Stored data
►
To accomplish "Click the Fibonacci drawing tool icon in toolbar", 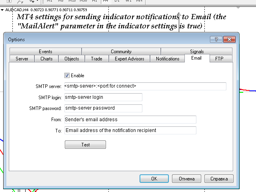I will (x=20, y=2).
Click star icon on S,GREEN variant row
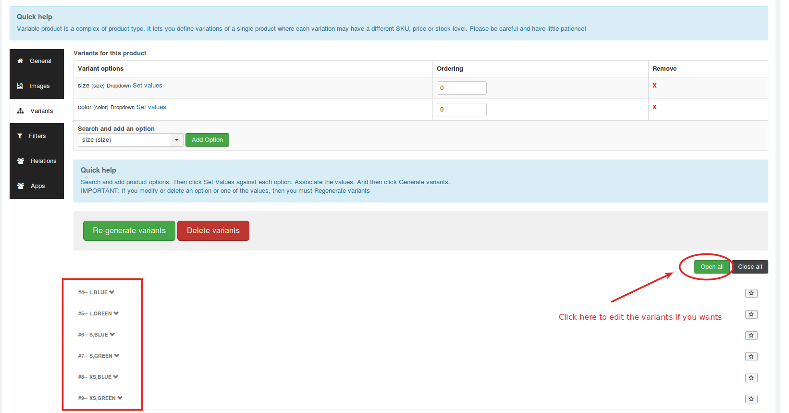This screenshot has width=789, height=413. [751, 357]
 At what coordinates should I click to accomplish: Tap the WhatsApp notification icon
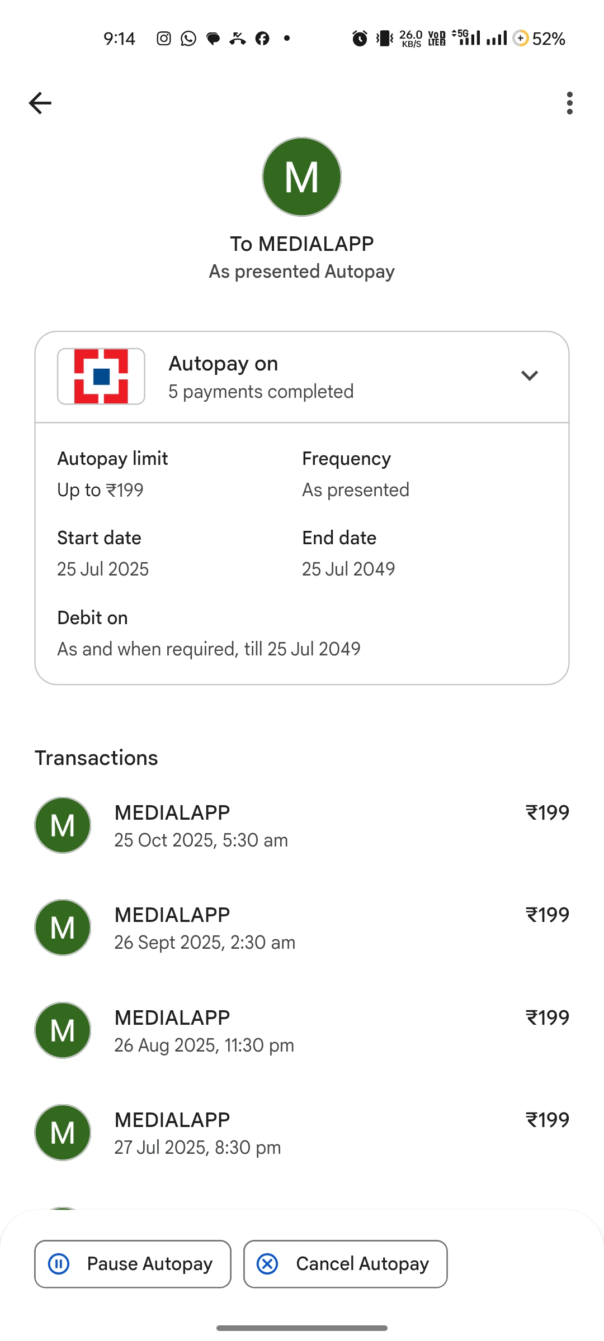pos(188,39)
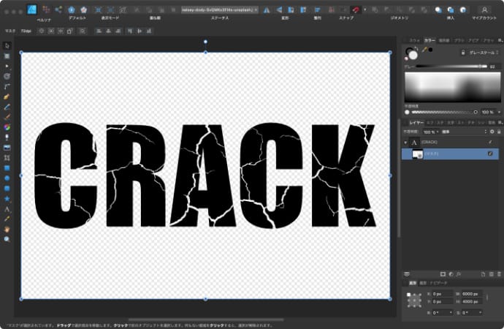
◄
TASK STATEMENT -
Only the lines from the one containing "Click star icon on S,GREEN variant row" through the final line of the records should be retyped, exactly, with every picture omitted.

TASK RESPONSE -
Click star icon on S,GREEN variant row
This screenshot has width=789, height=413. [751, 357]
 At what coordinates should I click to accomplish: Tap the WhatsApp notification icon
pos(188,39)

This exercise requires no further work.